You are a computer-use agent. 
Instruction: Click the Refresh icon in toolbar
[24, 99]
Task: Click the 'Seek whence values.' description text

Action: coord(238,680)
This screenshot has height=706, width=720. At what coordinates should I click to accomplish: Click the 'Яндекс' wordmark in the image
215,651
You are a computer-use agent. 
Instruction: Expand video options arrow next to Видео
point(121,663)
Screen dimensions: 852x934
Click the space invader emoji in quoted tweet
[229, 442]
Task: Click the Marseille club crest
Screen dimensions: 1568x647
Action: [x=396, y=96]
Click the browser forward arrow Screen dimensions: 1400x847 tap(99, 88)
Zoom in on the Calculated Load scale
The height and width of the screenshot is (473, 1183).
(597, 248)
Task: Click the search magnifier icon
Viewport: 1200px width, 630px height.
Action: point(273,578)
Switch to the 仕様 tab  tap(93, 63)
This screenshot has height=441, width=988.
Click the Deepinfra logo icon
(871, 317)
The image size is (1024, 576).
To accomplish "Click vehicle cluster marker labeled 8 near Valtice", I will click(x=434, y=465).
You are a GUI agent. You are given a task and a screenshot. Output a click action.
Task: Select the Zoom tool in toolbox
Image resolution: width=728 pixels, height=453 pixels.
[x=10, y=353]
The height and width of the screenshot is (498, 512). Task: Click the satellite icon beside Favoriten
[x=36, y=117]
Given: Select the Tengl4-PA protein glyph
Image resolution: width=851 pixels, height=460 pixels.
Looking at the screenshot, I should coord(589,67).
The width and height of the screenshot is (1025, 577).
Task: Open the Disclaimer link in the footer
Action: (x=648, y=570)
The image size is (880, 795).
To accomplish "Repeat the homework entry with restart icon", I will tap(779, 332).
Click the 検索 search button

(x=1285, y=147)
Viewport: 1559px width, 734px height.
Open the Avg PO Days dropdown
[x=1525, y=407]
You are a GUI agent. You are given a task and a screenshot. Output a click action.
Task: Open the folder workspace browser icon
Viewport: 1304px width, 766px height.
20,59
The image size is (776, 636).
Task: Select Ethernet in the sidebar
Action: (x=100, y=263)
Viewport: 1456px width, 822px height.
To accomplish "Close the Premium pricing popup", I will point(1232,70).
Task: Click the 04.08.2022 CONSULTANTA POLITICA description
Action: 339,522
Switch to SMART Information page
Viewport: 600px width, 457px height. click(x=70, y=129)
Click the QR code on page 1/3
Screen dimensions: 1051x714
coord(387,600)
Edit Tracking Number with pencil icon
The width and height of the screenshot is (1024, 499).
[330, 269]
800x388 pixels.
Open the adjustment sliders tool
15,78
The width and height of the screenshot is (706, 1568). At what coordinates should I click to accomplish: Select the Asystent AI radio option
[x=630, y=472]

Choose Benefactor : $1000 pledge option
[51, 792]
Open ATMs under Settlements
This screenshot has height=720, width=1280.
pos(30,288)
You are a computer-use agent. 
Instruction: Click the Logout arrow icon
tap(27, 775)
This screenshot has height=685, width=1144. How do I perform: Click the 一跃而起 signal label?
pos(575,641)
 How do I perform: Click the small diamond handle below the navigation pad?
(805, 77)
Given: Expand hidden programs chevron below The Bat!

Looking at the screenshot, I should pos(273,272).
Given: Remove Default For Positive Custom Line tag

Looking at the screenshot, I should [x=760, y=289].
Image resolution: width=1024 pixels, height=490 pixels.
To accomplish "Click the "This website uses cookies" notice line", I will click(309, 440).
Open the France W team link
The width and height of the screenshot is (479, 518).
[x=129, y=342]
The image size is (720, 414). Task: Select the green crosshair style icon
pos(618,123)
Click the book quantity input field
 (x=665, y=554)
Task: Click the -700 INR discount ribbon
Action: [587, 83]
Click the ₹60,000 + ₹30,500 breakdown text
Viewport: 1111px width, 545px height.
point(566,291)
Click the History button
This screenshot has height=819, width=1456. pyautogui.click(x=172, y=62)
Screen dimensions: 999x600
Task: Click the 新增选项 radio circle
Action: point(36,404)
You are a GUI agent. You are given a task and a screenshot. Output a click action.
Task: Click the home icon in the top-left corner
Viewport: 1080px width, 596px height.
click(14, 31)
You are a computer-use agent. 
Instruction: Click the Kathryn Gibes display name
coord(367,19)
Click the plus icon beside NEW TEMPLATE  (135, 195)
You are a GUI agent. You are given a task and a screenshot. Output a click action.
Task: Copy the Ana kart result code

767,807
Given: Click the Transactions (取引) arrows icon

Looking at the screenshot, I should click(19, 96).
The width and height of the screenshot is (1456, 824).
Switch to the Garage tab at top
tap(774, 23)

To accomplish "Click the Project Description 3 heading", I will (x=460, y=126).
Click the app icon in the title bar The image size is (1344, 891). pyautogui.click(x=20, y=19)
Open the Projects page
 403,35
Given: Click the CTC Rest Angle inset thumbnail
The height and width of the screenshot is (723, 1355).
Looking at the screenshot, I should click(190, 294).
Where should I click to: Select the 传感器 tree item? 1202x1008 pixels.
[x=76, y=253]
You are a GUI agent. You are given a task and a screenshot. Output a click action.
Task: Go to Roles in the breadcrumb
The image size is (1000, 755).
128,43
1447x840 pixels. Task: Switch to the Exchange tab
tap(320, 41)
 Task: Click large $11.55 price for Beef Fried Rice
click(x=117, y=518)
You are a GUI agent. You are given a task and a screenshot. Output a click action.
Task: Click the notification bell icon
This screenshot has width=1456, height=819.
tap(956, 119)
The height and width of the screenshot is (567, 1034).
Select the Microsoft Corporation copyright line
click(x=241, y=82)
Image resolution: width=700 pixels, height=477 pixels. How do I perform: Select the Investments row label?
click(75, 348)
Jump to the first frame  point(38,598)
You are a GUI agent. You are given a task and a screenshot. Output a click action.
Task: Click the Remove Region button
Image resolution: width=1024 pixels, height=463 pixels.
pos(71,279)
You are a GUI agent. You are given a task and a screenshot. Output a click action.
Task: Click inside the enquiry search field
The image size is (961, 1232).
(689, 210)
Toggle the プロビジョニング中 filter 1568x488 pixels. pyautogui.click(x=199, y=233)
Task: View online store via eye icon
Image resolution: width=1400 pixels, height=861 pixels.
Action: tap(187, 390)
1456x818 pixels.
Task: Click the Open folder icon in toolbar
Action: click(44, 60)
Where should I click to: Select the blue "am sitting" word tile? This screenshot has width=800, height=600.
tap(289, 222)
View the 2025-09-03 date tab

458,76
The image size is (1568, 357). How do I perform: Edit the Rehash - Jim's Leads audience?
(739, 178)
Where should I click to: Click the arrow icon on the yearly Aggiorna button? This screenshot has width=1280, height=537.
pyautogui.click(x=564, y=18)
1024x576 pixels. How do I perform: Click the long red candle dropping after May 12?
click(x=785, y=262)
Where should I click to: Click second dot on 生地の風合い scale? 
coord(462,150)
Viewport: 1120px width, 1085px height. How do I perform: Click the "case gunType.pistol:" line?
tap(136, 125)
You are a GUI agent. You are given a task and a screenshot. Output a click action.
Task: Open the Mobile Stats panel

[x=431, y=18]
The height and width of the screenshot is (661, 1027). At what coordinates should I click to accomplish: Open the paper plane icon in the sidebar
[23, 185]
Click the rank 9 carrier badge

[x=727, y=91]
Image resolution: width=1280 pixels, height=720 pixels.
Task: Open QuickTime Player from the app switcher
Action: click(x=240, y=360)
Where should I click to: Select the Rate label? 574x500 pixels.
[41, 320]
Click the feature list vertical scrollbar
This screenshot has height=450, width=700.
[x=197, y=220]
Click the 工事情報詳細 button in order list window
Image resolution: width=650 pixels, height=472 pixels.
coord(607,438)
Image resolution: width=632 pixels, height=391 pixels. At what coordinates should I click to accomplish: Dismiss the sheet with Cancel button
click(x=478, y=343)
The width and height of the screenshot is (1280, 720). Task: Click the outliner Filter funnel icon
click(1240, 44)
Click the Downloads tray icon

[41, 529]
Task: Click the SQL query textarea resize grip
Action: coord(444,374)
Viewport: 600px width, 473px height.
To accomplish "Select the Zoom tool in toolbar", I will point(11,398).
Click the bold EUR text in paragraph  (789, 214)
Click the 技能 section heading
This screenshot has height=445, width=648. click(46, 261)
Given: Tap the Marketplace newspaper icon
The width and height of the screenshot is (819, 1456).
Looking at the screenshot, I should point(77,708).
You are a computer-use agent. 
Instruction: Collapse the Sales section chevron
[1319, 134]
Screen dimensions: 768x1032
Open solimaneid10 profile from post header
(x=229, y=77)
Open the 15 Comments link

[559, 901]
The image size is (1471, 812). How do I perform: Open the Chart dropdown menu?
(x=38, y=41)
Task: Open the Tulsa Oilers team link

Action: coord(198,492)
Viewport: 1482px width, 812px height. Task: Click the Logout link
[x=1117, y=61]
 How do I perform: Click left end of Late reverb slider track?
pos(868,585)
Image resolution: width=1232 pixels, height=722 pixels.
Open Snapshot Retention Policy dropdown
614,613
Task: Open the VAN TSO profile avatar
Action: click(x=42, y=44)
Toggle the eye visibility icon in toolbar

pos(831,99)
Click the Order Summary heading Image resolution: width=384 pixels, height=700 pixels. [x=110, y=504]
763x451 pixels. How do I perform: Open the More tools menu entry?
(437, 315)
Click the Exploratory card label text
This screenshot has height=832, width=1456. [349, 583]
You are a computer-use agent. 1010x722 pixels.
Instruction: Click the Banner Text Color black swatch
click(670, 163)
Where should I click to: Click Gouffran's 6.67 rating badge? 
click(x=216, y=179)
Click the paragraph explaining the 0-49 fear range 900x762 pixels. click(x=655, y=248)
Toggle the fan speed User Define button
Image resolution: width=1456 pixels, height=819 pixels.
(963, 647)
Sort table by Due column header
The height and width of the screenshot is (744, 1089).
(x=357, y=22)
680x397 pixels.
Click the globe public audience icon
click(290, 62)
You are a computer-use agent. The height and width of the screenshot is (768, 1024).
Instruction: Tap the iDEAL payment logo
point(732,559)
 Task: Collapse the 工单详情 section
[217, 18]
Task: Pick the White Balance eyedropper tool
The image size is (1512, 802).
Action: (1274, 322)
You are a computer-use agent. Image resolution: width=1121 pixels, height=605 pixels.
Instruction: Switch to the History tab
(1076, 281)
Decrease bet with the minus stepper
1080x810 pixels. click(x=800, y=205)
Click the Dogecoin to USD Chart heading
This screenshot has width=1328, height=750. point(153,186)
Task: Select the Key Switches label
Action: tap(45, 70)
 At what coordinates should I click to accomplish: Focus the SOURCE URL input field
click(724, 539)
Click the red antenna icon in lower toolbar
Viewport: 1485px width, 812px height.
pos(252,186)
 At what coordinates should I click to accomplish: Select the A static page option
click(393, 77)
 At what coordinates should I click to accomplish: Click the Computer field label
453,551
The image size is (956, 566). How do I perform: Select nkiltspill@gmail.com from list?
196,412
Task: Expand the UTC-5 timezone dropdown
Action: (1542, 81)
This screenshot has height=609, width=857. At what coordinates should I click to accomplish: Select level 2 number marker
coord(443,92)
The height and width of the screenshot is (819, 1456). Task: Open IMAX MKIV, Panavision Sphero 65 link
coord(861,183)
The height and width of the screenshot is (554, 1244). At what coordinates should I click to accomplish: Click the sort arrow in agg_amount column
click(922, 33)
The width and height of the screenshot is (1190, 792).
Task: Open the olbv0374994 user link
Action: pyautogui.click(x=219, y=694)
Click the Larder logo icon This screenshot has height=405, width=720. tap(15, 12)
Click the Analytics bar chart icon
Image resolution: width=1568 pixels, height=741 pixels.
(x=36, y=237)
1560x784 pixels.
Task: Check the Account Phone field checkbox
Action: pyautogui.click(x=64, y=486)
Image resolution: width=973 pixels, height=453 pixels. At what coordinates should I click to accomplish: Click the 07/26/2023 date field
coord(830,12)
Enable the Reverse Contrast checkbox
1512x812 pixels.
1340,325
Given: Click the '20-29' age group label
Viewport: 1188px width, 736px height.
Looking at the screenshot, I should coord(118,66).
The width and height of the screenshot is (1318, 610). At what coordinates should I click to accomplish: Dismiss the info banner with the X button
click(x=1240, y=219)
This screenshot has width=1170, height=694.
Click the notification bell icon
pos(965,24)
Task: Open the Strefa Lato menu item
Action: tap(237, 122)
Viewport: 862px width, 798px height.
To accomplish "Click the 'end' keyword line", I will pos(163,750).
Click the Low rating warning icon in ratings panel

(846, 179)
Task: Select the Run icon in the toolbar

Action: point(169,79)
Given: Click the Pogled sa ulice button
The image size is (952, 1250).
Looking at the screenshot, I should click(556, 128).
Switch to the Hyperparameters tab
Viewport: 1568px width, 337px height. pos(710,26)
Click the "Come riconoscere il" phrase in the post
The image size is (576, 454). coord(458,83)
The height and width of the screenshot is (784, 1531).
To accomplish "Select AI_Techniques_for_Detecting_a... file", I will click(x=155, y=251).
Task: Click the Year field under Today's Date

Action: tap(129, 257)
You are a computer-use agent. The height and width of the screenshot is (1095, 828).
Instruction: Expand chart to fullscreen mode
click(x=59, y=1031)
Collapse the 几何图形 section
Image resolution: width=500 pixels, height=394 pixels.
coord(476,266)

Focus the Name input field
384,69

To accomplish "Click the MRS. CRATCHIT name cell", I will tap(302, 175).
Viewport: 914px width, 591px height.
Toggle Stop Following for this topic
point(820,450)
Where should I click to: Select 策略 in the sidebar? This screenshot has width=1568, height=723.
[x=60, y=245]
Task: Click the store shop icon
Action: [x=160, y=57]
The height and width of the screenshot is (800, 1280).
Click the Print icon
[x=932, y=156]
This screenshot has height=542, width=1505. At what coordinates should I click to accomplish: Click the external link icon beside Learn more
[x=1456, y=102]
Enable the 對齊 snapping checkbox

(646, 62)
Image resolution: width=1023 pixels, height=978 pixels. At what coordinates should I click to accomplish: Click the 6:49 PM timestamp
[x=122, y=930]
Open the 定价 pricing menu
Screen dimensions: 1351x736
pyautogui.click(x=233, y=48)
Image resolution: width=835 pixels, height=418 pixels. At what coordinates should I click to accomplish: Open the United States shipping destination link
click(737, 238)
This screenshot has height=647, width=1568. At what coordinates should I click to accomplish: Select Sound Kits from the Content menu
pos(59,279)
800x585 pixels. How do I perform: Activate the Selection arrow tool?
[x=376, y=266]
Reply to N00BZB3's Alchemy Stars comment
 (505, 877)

^^^^^^^^

What you have to do:
Reproduce only what lies between the start of the listing above and the end of the line containing "Screen dimensions: 852x934", keeping every line exact.

Response to the task:
You are a computer-use agent. 
Instruction: Click the Refresh icon in toolbar
[24, 99]
Task: Click the 'Seek whence values.' description text

Action: coord(238,680)
This screenshot has height=706, width=720. At what coordinates should I click to accomplish: Click the 'Яндекс' wordmark in the image
215,651
You are a computer-use agent. 
Instruction: Expand video options arrow next to Видео
point(121,663)
Screen dimensions: 852x934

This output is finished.